Jeu d'acteur et casting

Aussi talentueux que soit le réalisateur, aussi innovant que soit le scénario, le succès est impensable sans un jeu d'acteur puissant.
La grande révélation de la série est sans aucun doute Owen Cooper, qui incarne Jamie Miller, 13 ans. Étonnamment, ce rôle est ses débuts. La directrice de casting Shaheen Baig a examiné plus de cinq cents candidats avant de s'arrêter sur Cooper, et le choix s'est avéré incroyablement juste. Le jeune acteur passe de manière absolument naturelle de l'image d'un adolescent perdu et effrayé à celle d'un jeune homme agressif et effrayant.

Dans une interview, Erin Doherty, qui joue la psychologue pour enfants Briony, parle de Cooper avec admiration :
« Ce garçon est l'un des meilleurs acteurs avec lesquels j'ai eu l'occasion de travailler. Le fait que ce soit son premier travail est tout simplement incroyable ».
Un jour, pendant une répétition, Cooper avait du mal à entrer émotionnellement dans l'état agressif de son personnage. Barantini a raconté ce moment :
« Owen était littéralement en état de choc et ne pouvait pas sortir de ses émotions. Nous sommes simplement sortis, nous nous sommes assis sur le trottoir, nous avons parlé, et je lui ai dit : "Maintenant tu sais ce que c'est. Tu as déjà vécu cette émotion, et tu peux la contrôler" ».
Et bien sûr, il faut mentionner Stephen Graham, qui joue Eddie, le père de Jamie. Graham, qui est également co-créateur de la série, livre peut-être le rôle le plus fort de sa carrière. Son Eddie incarne la perplexité, le désespoir et la douleur insupportable d'un parent confronté à l'acte impensable de son propre enfant.

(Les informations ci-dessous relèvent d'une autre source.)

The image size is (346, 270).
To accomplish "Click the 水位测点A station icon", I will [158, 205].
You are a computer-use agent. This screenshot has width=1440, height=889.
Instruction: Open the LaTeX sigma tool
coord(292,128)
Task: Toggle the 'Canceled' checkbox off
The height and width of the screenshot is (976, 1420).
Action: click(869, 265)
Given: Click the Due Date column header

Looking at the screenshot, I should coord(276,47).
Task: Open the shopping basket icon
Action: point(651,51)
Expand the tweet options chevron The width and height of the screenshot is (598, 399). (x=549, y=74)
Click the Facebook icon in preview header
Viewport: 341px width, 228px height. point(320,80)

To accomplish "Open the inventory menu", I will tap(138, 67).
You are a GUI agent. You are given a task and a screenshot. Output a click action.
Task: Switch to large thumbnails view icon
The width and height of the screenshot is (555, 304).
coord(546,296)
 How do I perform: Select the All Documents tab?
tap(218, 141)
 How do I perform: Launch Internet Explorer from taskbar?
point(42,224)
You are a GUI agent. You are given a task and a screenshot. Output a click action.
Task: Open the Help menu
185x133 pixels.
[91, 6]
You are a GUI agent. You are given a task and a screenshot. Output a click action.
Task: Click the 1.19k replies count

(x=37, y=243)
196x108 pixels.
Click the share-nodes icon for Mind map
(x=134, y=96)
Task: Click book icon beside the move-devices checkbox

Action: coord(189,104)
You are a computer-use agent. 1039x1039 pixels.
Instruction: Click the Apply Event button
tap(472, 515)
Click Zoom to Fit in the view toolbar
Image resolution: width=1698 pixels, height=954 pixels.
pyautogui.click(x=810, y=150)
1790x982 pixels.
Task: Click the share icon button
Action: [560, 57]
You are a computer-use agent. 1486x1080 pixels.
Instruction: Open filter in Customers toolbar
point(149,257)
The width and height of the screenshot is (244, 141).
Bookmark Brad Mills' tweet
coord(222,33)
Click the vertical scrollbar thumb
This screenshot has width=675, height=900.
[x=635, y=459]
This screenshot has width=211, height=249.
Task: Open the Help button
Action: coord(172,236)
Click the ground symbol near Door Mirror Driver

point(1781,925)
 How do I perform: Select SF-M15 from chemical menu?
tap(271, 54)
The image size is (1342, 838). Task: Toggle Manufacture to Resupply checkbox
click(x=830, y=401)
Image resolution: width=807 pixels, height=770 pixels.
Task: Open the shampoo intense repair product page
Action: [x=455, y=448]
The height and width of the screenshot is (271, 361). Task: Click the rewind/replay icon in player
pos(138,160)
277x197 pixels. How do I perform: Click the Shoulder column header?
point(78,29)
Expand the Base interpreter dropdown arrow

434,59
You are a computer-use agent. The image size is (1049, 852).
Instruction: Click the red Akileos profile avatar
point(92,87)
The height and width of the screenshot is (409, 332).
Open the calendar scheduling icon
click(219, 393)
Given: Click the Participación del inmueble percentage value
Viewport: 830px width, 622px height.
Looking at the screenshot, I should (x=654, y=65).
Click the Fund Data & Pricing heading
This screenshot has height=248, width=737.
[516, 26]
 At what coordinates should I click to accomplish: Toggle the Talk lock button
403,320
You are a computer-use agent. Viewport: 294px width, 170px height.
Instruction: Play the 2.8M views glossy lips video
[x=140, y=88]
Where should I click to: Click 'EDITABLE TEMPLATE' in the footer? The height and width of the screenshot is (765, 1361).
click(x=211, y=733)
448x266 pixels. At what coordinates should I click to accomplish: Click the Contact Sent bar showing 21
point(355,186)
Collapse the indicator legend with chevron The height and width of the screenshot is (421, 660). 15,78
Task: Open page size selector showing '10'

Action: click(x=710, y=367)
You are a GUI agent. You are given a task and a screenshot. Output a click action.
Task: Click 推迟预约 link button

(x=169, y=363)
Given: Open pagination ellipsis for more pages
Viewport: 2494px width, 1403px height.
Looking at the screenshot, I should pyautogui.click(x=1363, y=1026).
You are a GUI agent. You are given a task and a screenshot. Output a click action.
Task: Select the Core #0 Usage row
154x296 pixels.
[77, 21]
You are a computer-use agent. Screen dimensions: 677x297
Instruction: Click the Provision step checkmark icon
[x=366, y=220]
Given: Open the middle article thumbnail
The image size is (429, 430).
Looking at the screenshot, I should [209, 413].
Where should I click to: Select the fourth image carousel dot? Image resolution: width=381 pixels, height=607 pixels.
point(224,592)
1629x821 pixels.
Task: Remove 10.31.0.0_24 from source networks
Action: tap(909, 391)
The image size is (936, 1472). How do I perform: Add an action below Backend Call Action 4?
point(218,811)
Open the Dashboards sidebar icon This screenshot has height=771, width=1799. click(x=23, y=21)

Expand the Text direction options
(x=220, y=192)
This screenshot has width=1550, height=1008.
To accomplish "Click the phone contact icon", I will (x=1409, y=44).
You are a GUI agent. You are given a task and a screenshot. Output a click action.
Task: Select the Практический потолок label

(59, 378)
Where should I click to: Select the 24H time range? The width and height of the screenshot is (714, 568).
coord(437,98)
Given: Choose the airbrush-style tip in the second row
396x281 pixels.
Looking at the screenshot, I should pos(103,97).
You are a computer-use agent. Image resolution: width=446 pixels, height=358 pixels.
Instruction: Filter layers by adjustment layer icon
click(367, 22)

L'acteur lui-même confie dans une interview :
« Il était important pour moi que mon personnage ne ressemble ni à un monstre ni à une victime des circonstances. Je voulais montrer un père ordinaire qui ne sait pas quoi faire, parce que cela aurait pu arriver à n'importe qui ».
De plus, la série gère parfaitement les rôles secondaires. Ashley Walters et Faye Marsay en détectives, Christine Tremarco en mère de Jamie — tous ont apporté des nuances subtiles et convaincantes, rendant chaque personnage crédible.
« Nous ne voulions pas que le spectateur obtienne des réponses faciles. Notre objectif était de montrer à quel point tout est complexe et embrouillé, comme dans la vie », souligne Jack Thorne.
Conclusion : pourquoi Adolescence deviendra une série inoubliable
« Adolescence » est ce rare diamant de Netflix, capable non seulement de captiver à l'écran, mais aussi de toucher profondément. En fin de compte, la série devient une réflexion cruelle et amère sur la cécité et l'impuissance de la société face aux nouvelles menaces.
Les auteurs ont réussi à raconter une histoire sans réponses simples ni explications commodes. Ce n'est pas un énième drame criminel, mais un choc émotionnel qui révèle les aspects les plus inquiétants de la vie. Il semble que ce soit exactement la série dont tout le monde a besoin aujourd'hui, ceux qui ont des enfants et tous ceux qui veulent comprendre la nouvelle génération.
L'audace technique, multipliée par le plus haut niveau d'exécution, a fait d'« Adolescence » l'une des séries les plus marquantes de ces dernières années et a montré que les séries télévisées peuvent aujourd'hui atteindre un niveau véritablement cinématographique.
Alors, si vous êtes prêt pour un choc émotionnel et que vous voulez comprendre de quoi le monde entier parle, « Adolescence » est une série à ne pas manquer.